Но судьба все решила за меня. В 1985 году я получил на тренировке солнечный удар, полмесяца провалялся дома. В итоге с профессиональным спортом пришлось завязать, решил поступать в театральный. Не учел только, что в 1985 году в столице проходил Всемирный фестиваль молодежи и студентов и экзамены в институты прошли раньше.

Я почти везде опоздал, осталось только два города, где еще брали документы, — Куйбышев и Свердловск. Поехал поближе, в Свердловск, курс набирал замечательный педагог Ярополк Леонидович Лапшин — он был весомой величиной на Свердловской киностудии и снимал такие удивительные картины, как «Угрюм-река», «Приваловские миллионы».

Конкурс был огромный: двести человек на место. Все, кто срезался в Москве, заявились в Свердловск. Но в силу природной наглости, а может, от безнадежности ситуации я все же поступил. Это стало ясно с первого прослушивания.
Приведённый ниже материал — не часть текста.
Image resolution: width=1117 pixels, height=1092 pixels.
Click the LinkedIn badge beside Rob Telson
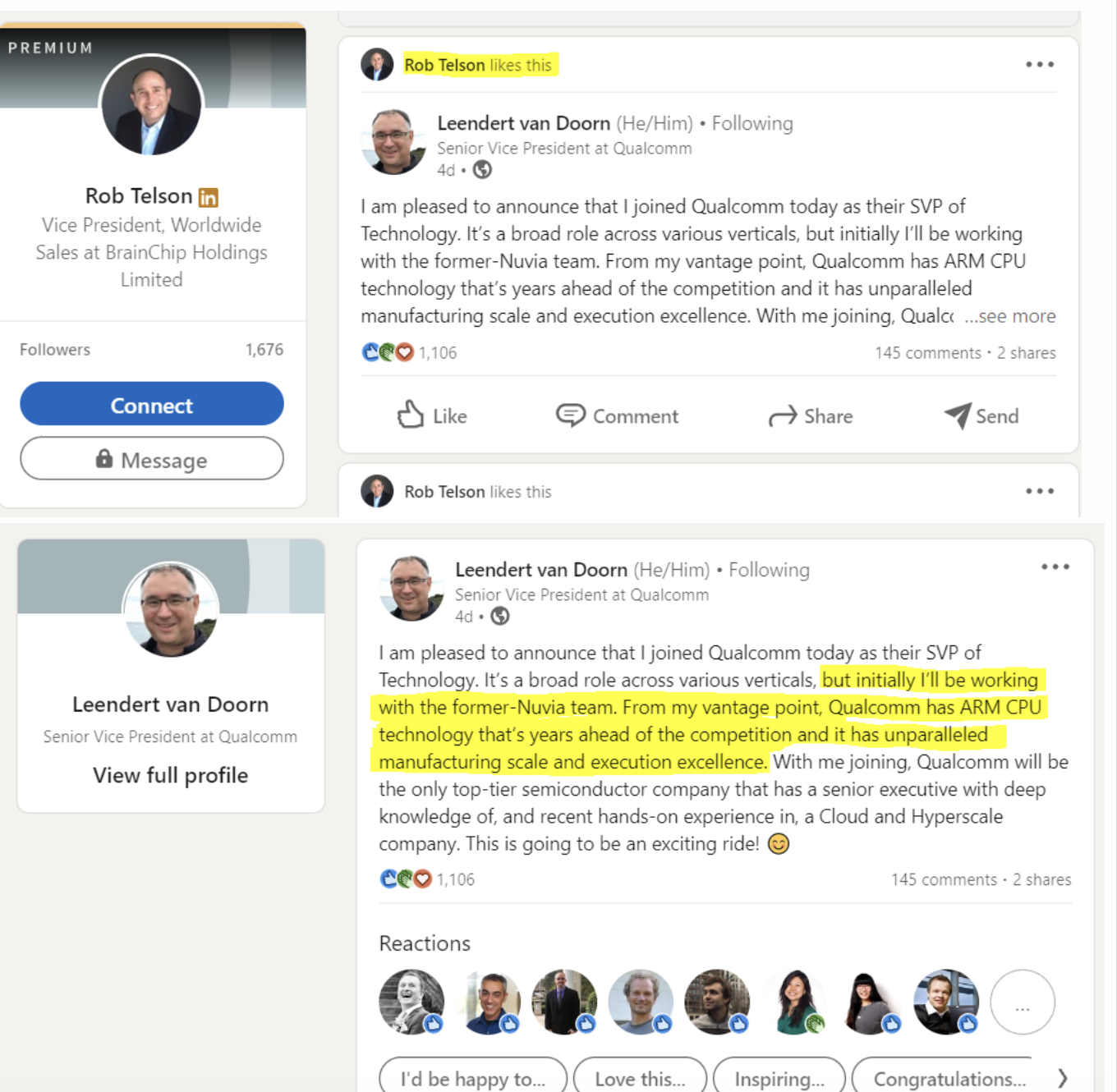(x=209, y=197)
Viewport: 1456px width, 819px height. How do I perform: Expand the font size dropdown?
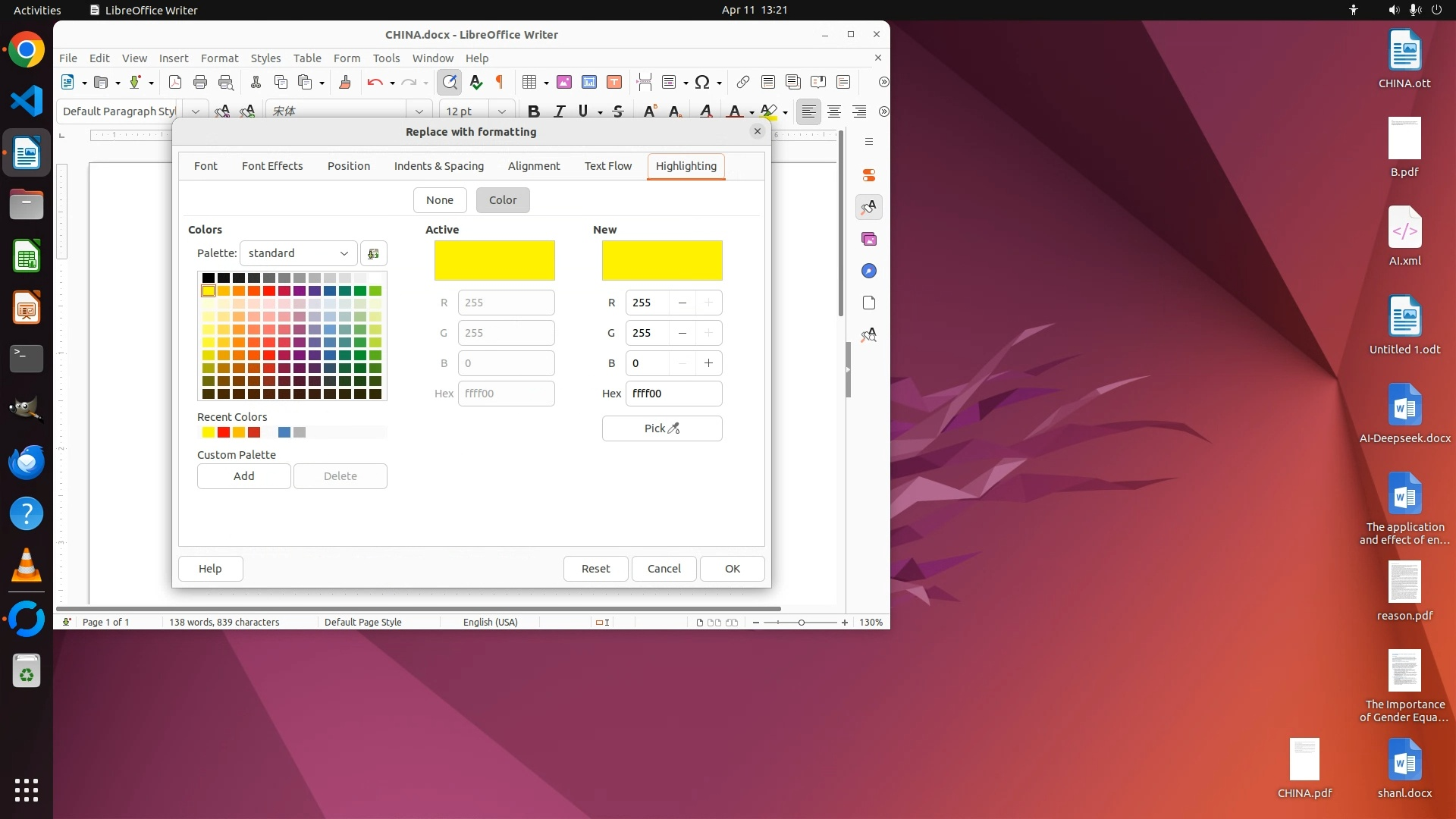[501, 111]
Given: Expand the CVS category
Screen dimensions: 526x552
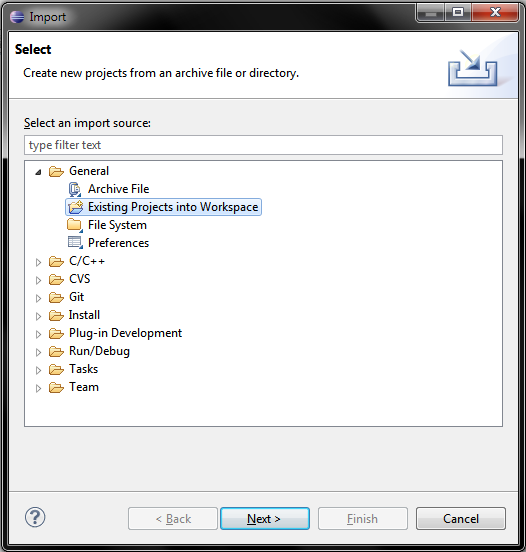Looking at the screenshot, I should pos(38,280).
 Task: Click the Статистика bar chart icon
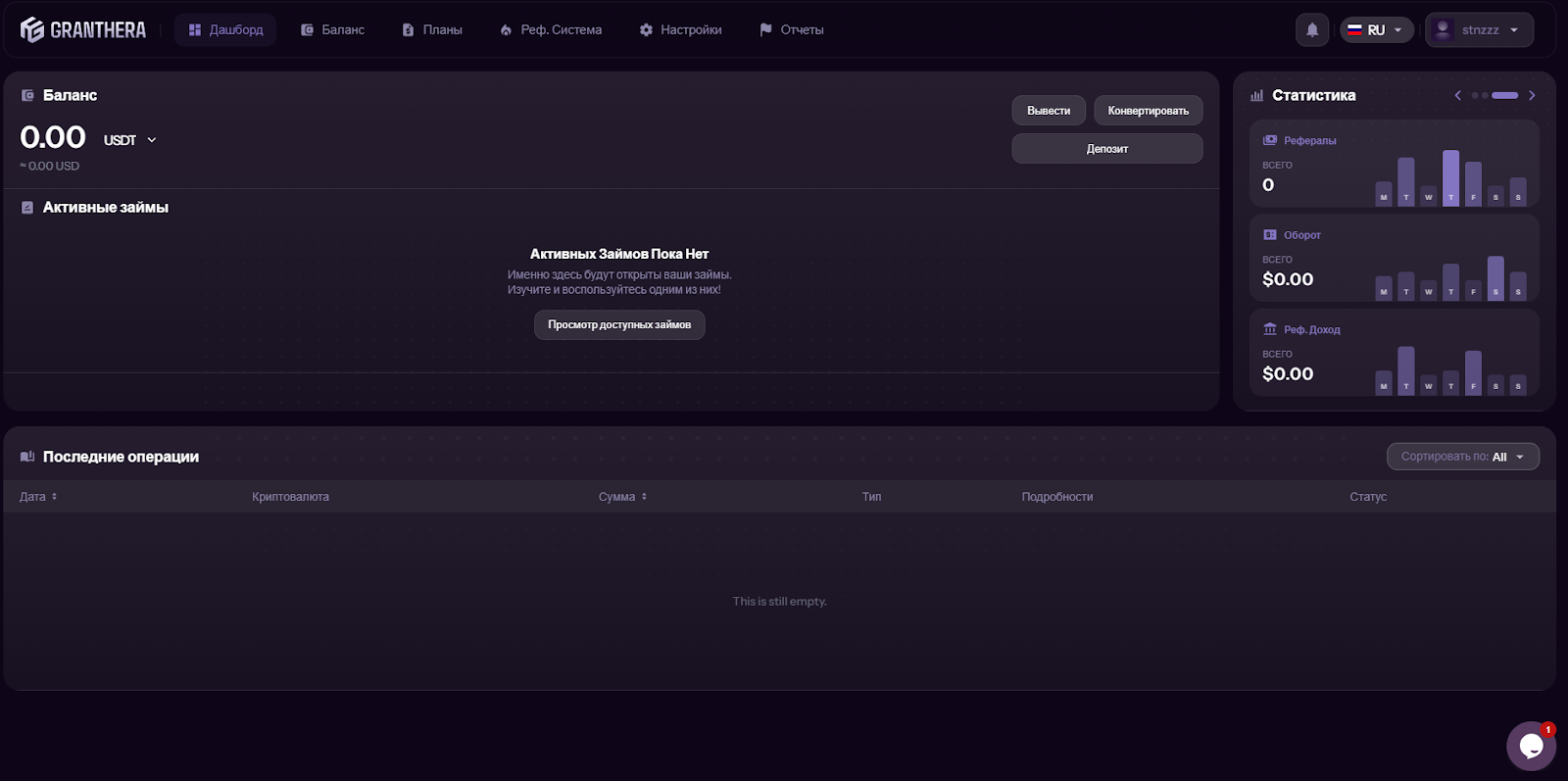click(x=1256, y=96)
Ярополк Леонидович спросил: «Вы учились в спортивном классе? Сможете сочинение хотя бы на три написать?..» Тут я понял, что все идет как надо. Правда, в сочинении на тему «Войны и мира» пришлось развивать собственную фантазию — я плохо помнил роман Льва Толстого. Слава богу, комиссия, смекнув, что ничего мы не напишем, решила доспросить абитуриентов устно. Мне предложили раскрыть образ Кутузова.


Фото: Олег Зотов


Я пытался нарисовать портрет полководца: что был он отец-командир, скакал на горячем коне, в общем — пересказал все подряд, начиная с фильма о Чапаеве и заканчивая картиной «Кутузов». В финале один из преподавателей прошипел:

— Последний раз спрашиваю, каким был Кутузов?!

Я зажал один глаз ладонью и воскликнул:

— Вот таким!

Меня выдворили из аудитории, но в итоге поставили три. Потом узнал, что у полководца был поврежден не тот глаз, который я показал.

На этюдах же меня попросили изобразить корову. Сразу уточнил: какого направления — молочного или мясного? Комиссия прыснула. Все, что бы ни выделывал после этого, уже было смешно! И скрипка пригодилась, что-то я там играл. В итоге был принят в институт, начал учиться. К 1987 году мне уже исполнилось восемнадцать лет, и после второго курса меня призвали в армию.

— Но актеры же служат в «специальных» частях. Поют, танцуют, а вы зачем в десантники пошли?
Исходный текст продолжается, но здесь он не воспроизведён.